Currents chegou e confirma que Kevin Parker é um homem de aproveitar aquilo que tem. Dêem-lhe um orçamento de “major label” e ele apresenta-vos um som de “major label”. Por muito comprimida e achatada que soe a instrumentação no novo disco dos Tame Impala, tudo parece estar sempre no sítio certo. Exceto que, claro, não está, sendo isto transparente a partir do momento em que Parker pega numa secção de "Let It Happen” e a transforma num insuportável loop, pronto a assentar que nem uma luva numa rave mundana de música EDM.
É verdade que em Currents Kevin Parker comete atrocidades e não escapa a desastres eventualmente inerentes à experimentação. “Let It Happen” já foi mencionada como uma abertura ridícula, com o seu banquete sonoro de pretensiosismo que na realidade apenas se revela como um conjunto de calorias vazias. “New Person, Same Old Mistakes” é tudo aquilo que uma faixa de encerramento não deve ser: anti-climática, sem qualquer nuance alusiva ao suspense e sem qualquer migalha do impacto que deve necessariamente estar adjacente a um encerramento. “Cause I’m a Man” é a definição de uma moderna e lamentável imitação de um Michael Jackson em ácidos.

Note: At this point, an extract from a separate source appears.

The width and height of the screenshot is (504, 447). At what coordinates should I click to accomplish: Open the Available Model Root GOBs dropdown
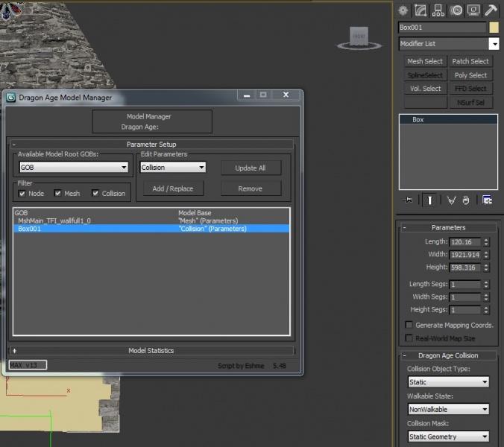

Ah, e a narrativa “slow-motion” em “Past Life” suscita das maiores gargalhadas que um disco até agora me proporcionou neste ano – não devido a conteúdo humorístico, mas devido a toda a sua indulgência e ridiculez.
Contudo, Currents tem os seus momentos de brilho. O psych-funk em “The Less I Know The Better” é contagiante, “Eventually” é uma construção detalhadamente concebida de camadas reluzentes e coloridas que parecem não ter fim, “Love/Paranoia” é uma canção quase tão inocente e adorável como é meticulosamente produzida e perfeitamente conseguida. Já “Disciples”, por muito curta que possa ser (é, afinal de contas, um dos três interlúdios que Currents nos presenteia de bom grado), é uma canção irresistivelmente bombástica que me cativou assim que viu a luz do dia.

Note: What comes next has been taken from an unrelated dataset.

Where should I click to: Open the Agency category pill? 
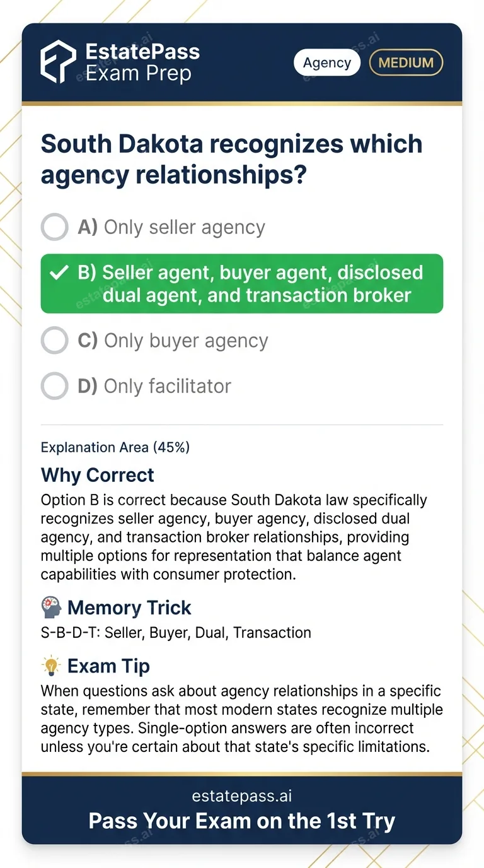pyautogui.click(x=326, y=62)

Currents é um disco decente. Flui homogeneamente, a sua produção é impecável (a melhor que Kevin Parker alguma vez concedeu a um disco com a sua cunha), tem substância em quantidades razoáveis e dá-nos a assistir ao processo de uma banda a arriscar, a experimentar com novos elementos musicais e a não tentar, de forma recorrente, fazer o mesmo disco duas vezes. Devemos tirar o chapéu ao esforço contido no novo disco dos Tame Impala. Contudo, este disco não deixa de ser o som de crianças a experimentarem novos brinquedos e a estragarem alguns no processo: é adorável vê-los brincar, mas porra, que os brinquedos custaram dinheiro e o ordenado não chega para tudo. Currents não consegue evitá-lo: aparece como um milhão de euros e faz-se sentir como uma nota de cinco.